Given the urgency to get the new elektroboats into service with the war winding down, the Germans came up with a different method of producing submarines in order to make better use of their shipyard resources.
Typical U-Boats would be built from the start occupying a single slip which could take up to 18 months for the larger ones. Since this timeline wasn't acceptable for the new U-Boats, Speer used Otto Merker's experience in mass production to create an alternative possibility.
The U-Boat would be built in pre-fabricated sections in parallel, distributed among land based factories around the country. These prefab sections would test fit a "master" copy of the next section and then would be transported via rail or water to the shipyard where it will occupy the slip only long enough for final assembly. Instead of occupying a slip for 12+ months, the submarine would only occupy the slip for around 2.5 months while being assembled, with a total production time per vessel of around 6 months.
In this way the bottleneck caused by shipyard resources (limited number of slips) is greatly reduced, and (in theory) you could build 5-7 times as many submarines in the same timespan after production capability was fully ramped up and organized from factory all the way down to shipyard.
Historically this was not without it's own issues. Production schedules and deadlines combined with the strain on German industry under heavy attack late war meant that the quality of construction could be subpar with the modules sometimes not meeting the fine tolerances required to fit the next one, causing delays.

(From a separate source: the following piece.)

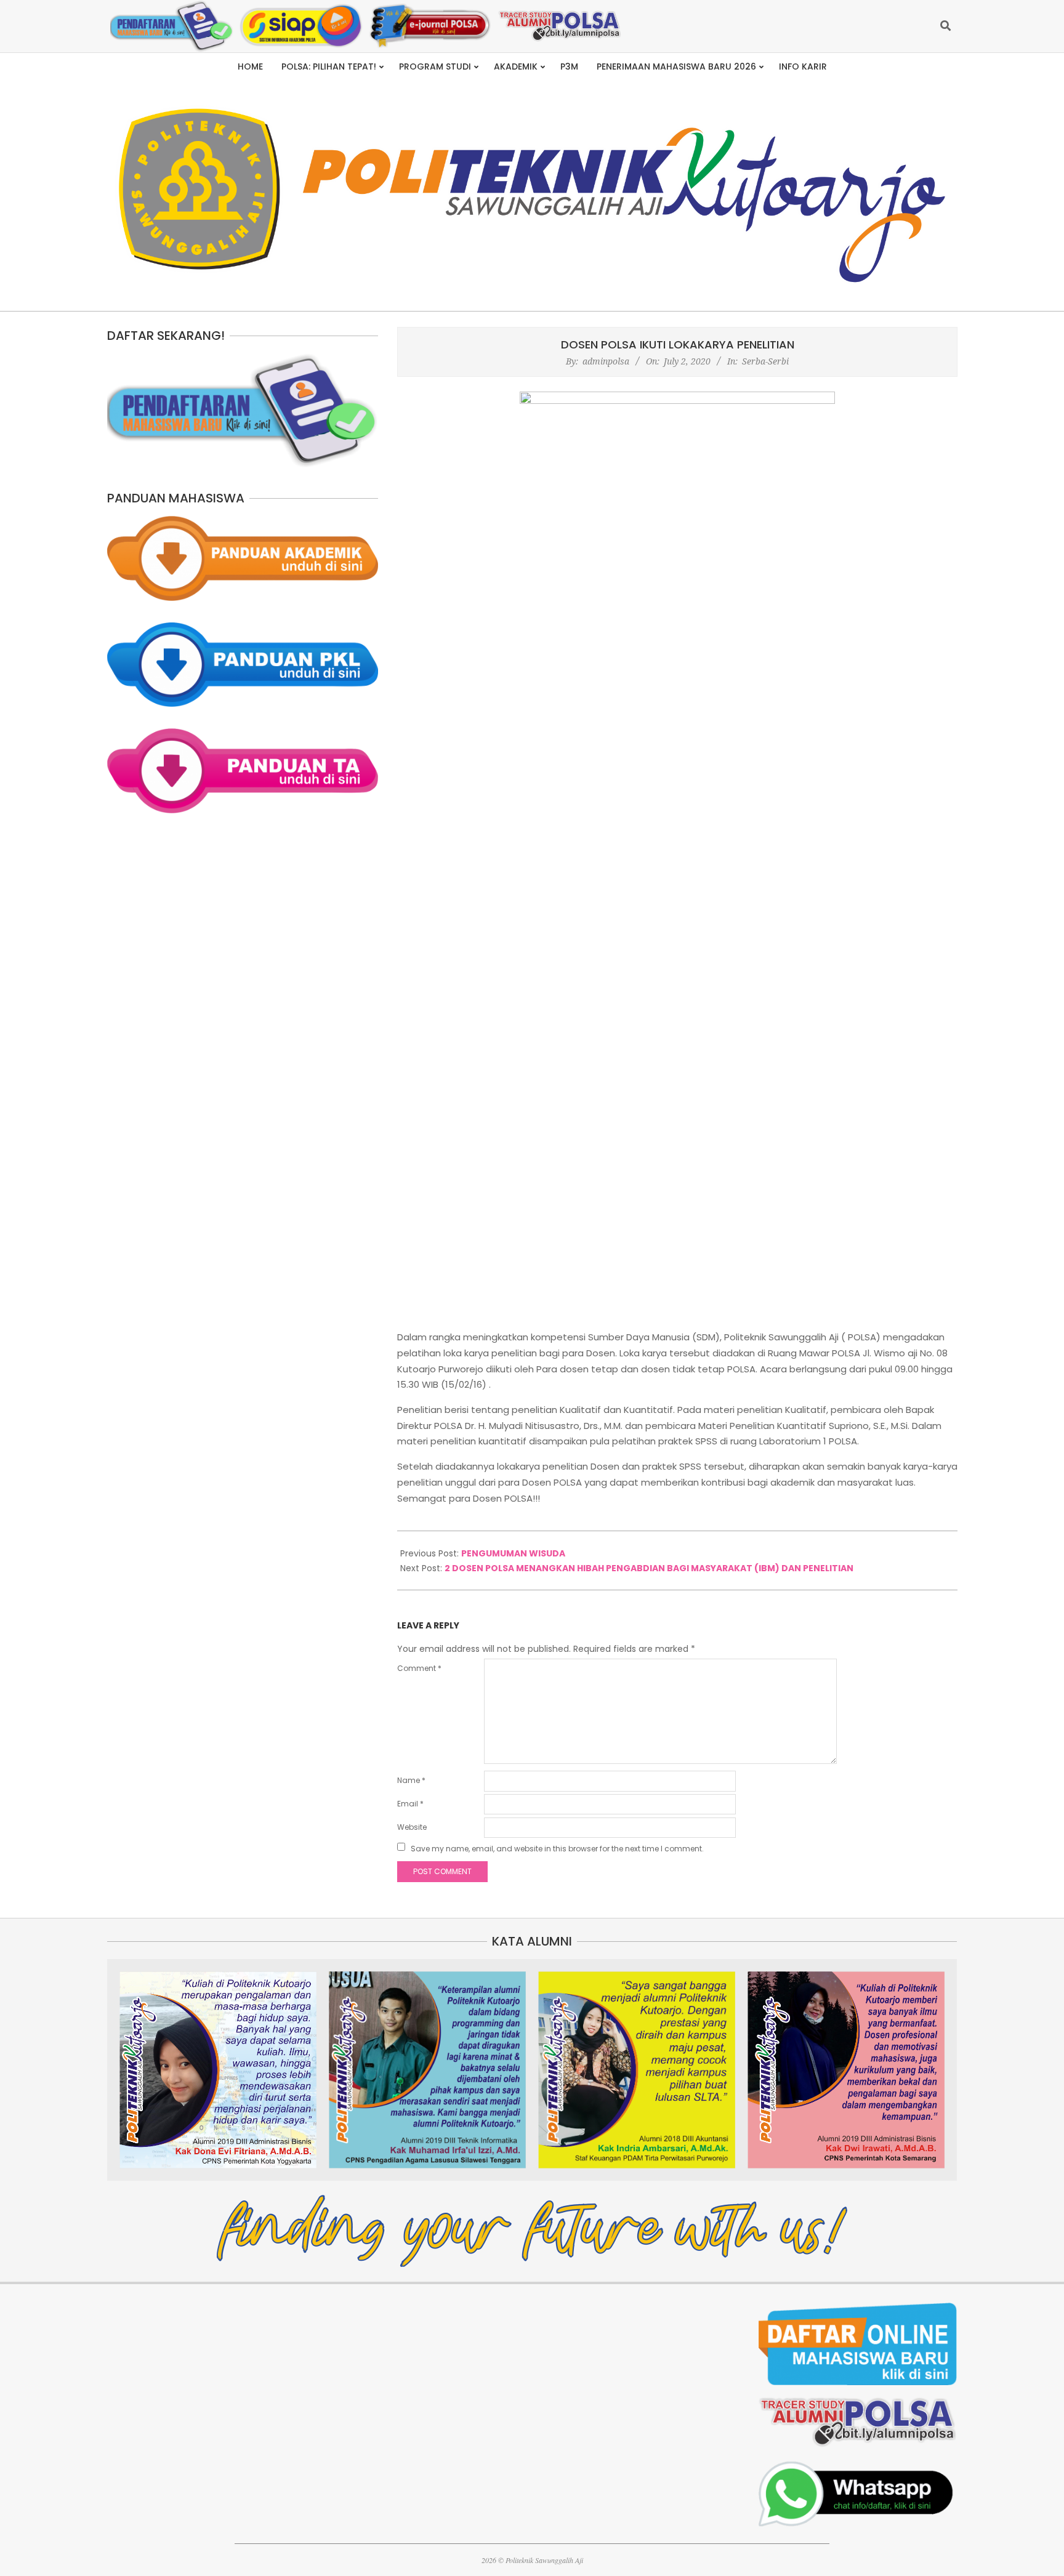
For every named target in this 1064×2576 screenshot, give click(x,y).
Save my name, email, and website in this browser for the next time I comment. (557, 1848)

However, the important part here is that although historically the reason this production method came about was due to the urgent need to expedite the development of this particular submarine, there's no technological reason they could not have applied these methods earlier -- the methods used are just as valid in 1939 as they were in 1944... it's just nobody thought of it. There wasn't a need and necessity was the mother of innovation. What if they had?
Here's where the timeline differs -- say Germany, in an effort to secretly ramp up militarily, began developing this method of production in the mid 30's, building prefabricated submarine sections in factories by the late 30's and keeping them concealed and ready (whilst increasing training for submarine crews). When it became clear war was looming, everything was ready except the final assembly in the slip and outfitting.
Instead of entering the war with around 60 submarines as historical, what if they entered the war with triple this number? Further, entering the war with the infrastructure already in place so that production continued to accelerate?
Would these additional submarines have been influential this early in the war during Happy Time? How would the allies have responded regarding ASW?